History Blog: Precision Language – Do You Speak It?
Arguably, History has taken over from English as the subject where students exercise the differences between narrative and analysis, develop a genuinely critical distance from a text under study, and practise writing tersely and argumentatively.
Yet perhaps because elective subjects are under pressure to attract students, or because it can take all a teacher’s class time to develop students’ ability to distinguish storytelling from evaluating, History teachers often allow imprecision in language to go unchecked. If this begins in Stage 4 or 5, the exponential growth of that habit (in other subjects too) results in Stage 6 students who may write adequate English but consistently under-achieve because their language doesn’t reflect rigorous thinking.
A case in point
The 2016 Extension History question presented an extract from James Wilkerson’s book A Choice of Fictions: Historians, Memory and Evidence which began with a clear definition of the difference between history and the past. The question asked To what extent has the changing nature of ‘evidence’ influenced approaches to history over time?
The scare-quotes show the exam paper itself trying hard to warn students of the special meaning of ‘evidence’, and suggesting that a strong response would follow Wilkerson’s method and begin by defining this term. (This was pretty generous, given the presence of a definition in the glossary which accompanies the syllabus.) Yet many Extension students responded by writing diligent responses about sources.
Perhaps it’s because elective subjects are under pressure to attract students and don’t want to feel ‘negative’ or ‘nitpicking’, or because developing the broad skills of separating storytelling from evaluating can take up most of the class time, or even because we’re human and get lazy in our own terminology.
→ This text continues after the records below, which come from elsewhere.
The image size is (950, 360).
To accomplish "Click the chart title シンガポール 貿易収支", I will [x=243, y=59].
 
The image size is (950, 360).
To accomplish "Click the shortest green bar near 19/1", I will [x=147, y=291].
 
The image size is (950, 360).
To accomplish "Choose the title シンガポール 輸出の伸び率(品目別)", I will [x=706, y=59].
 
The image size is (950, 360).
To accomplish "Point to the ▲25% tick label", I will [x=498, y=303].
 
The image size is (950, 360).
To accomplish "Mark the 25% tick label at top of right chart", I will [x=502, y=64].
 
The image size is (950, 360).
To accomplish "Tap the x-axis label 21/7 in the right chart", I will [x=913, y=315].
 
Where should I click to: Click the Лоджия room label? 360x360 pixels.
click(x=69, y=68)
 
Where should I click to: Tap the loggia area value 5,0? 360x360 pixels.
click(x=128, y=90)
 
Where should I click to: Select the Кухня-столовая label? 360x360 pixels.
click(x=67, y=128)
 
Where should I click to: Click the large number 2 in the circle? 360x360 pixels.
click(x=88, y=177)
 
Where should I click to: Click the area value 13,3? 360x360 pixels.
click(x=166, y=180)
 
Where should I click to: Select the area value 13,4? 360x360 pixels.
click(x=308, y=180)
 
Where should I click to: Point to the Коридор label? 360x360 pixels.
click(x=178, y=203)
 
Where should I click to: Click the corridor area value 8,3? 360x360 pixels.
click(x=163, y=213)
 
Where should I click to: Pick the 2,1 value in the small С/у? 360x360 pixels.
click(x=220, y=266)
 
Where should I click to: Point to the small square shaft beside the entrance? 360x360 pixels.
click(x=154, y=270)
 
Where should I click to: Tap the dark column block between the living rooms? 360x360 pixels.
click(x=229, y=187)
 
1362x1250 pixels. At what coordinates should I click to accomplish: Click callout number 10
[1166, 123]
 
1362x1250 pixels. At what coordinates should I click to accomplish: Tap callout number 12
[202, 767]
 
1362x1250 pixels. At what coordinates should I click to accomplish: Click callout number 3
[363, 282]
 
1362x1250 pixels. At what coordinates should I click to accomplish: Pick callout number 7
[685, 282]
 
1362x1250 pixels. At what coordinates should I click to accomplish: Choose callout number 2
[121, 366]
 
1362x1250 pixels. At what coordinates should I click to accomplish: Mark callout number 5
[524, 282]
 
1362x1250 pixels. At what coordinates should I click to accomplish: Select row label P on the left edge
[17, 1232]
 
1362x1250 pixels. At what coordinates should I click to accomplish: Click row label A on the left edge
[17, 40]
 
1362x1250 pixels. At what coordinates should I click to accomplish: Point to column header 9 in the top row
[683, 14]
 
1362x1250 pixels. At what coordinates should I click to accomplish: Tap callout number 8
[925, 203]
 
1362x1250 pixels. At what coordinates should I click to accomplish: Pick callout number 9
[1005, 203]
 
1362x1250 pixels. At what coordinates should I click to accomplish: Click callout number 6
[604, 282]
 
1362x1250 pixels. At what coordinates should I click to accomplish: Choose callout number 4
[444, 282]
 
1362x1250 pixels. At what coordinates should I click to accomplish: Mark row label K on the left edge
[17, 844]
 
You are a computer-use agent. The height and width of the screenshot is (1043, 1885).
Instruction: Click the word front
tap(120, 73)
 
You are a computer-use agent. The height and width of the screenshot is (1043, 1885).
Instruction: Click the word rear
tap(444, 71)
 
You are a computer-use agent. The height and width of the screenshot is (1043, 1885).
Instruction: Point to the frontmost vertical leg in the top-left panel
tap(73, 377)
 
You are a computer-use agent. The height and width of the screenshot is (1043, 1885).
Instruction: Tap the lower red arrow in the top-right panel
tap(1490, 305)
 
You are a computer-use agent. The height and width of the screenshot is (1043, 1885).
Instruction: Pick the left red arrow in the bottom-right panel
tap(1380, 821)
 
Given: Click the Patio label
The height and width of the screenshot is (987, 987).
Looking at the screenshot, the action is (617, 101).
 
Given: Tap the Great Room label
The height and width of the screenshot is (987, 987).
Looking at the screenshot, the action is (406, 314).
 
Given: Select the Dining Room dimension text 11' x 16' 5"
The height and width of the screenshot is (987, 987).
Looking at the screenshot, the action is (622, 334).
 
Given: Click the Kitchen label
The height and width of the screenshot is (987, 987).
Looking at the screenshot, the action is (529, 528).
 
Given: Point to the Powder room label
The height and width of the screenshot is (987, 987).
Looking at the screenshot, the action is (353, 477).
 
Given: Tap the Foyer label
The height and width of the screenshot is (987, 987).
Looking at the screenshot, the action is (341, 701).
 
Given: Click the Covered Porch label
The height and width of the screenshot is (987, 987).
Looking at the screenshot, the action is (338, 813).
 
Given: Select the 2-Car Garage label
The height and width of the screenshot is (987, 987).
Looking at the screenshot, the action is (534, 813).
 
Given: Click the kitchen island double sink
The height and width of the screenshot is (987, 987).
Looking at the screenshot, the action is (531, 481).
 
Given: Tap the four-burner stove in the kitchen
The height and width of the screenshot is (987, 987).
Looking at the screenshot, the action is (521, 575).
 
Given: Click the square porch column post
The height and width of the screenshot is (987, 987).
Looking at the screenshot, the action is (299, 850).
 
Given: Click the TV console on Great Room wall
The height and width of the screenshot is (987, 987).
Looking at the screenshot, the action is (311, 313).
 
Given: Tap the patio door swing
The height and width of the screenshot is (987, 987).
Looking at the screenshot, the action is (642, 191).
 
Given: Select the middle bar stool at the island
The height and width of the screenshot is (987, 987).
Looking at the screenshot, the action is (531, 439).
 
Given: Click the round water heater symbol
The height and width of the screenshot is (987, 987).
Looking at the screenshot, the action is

But often imprecision in language goes unchecked.
Obviously, this isn’t unique to History: English routinely muddles together abstract entities like ‘themes’ and ‘values’. The result of no longer teaching parsing and sentence construction has been to produce students who don’t recognize (and therefore clearly convey) cause and effect, agency and action, or the difference between subjective and objective statements.
This isn’t grammar Nazism. The inability to distinguish similar, but vitally different, abstract nouns adds up to an inability to recognize that those nouns refer to operations of thought, and that those in turn produce very different results.
In other words: the + sign and the ÷ sign look similar from a distance, but have very different operations.
Same thing with sources and evidence. The former is the basis of historical narrative. The latter is the basis of historical argument. Or if you want to think about it grammatically, sources answer questions while evidence supports propositions.
All evidences are sources, but not all sources are evidence.
Strong History students will sense by Stage 6 that there’s a difference between the items remaining from the past, and the subset of those items which back up one way of telling the story of the past. But only precision in language can convey that sophisticated sense.
If this begins in Stage 4 or 5, the exponential growth of that habit (in other subjects too) results in Stage 6 students who may write adequate English but consistently under-achieve because their language doesn’t reflect rigorous thinking. It can be the difference between a student who feels supported and developed by History, and that it has sufficient rigor and disciplinary integrity to be taken at university, and a student who sees it as less-emotional English, where the wool can be pulled over a marker’s eyes with windy essays that bamboozle and bore.
The clearest solution is consistently to model what we teach, showing that language is only the ‘front end’ of thinking operations. Reinforcing this visually, with posters or screensavers which clearly define the different operations, is helpful even to the oldest and most sophisticated students!
Testing this knowledge explicitly, with on-the-spot tests and games, drives home the right stuff for History from Year 7 or 8. Games are easily devised for even quite young students which reinforce the difference between source and evidence, primary and secondary (or tell and retell for very young students), history and past, and are an excellent way to start classes or to have a fun weekly break.
For older students, playing more sophisticated logic games like the Henkin-Hintikka Game using historical propositions and arguments shows the difference between questions, propositions, arguments, validity and invalidity and soundness.
Ramping up – and keeping – the precision in language benefits everyone. Students who will value History’s rigor will naturally cleave to the stringency of its language; and even those who don’t take the subject in Stage 6 should be left speaking respectfully of its insistence on the highest standards of clarity.